Aside from Karl's work, himbos also appear in fall ads for: Dolce & Gabbana makeup, in which a nude David Gandy sniffs Scarlett Johansson's neck; Yves St. Laurent, in which Andrés Velencoso's bare, well-toned arms and legs peek out from behind a black leather-clad Christy Turlington; Saks Fifth Avenue, in which four models wearing only manties shoot hoops around model Stella Tennant; and Calvin Klein jeans and underwear, in which Jamie Dornan and Eva Mendes are very greasy and draped all over each other. Dsquared2 also features men and women in its ads, but are they really himbos? “To be perfectly honest, the presence of both men and a woman in the same ad shoot was a way to cut costs and get more value for your money,” designer Dean Caten told WWD. This way, the images can go in either men's or women's magazines.
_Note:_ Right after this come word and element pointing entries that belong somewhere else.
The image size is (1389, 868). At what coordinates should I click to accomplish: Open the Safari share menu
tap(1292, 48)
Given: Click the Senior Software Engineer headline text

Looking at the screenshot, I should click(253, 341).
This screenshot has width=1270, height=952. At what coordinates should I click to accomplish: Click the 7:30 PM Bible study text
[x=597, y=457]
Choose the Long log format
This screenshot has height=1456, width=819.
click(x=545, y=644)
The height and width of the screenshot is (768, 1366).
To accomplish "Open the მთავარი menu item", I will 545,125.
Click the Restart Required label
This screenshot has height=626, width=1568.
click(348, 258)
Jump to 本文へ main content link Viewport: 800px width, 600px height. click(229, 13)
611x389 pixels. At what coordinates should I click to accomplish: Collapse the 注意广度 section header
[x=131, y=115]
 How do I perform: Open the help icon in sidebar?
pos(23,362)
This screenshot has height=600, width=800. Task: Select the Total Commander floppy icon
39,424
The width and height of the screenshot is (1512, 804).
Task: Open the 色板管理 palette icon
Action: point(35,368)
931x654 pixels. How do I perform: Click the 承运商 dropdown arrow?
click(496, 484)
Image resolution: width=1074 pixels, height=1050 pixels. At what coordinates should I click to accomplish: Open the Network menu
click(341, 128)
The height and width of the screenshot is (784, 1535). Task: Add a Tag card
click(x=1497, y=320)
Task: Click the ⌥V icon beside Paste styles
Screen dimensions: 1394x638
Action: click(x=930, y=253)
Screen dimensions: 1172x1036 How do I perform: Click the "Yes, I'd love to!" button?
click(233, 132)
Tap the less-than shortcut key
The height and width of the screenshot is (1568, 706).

But back to the No. 1 (original?) himbo, Baptiste, Karl says he's like “a boy version of Gisele [Bündchen]: skinny, skinny but with an athletic body — good for clothes and great with no clothes.” Okay, we take it back — himbos are all about exploitation. Someone else aside from Caten should relate this trend to the economy, and it may as well be us: Perhaps the rise of the himbo is just a new sales tactic to spur spending. The message: "Buy our stuff and gorgeous scantily clad men will frolic around you and rub up on you." We're sold.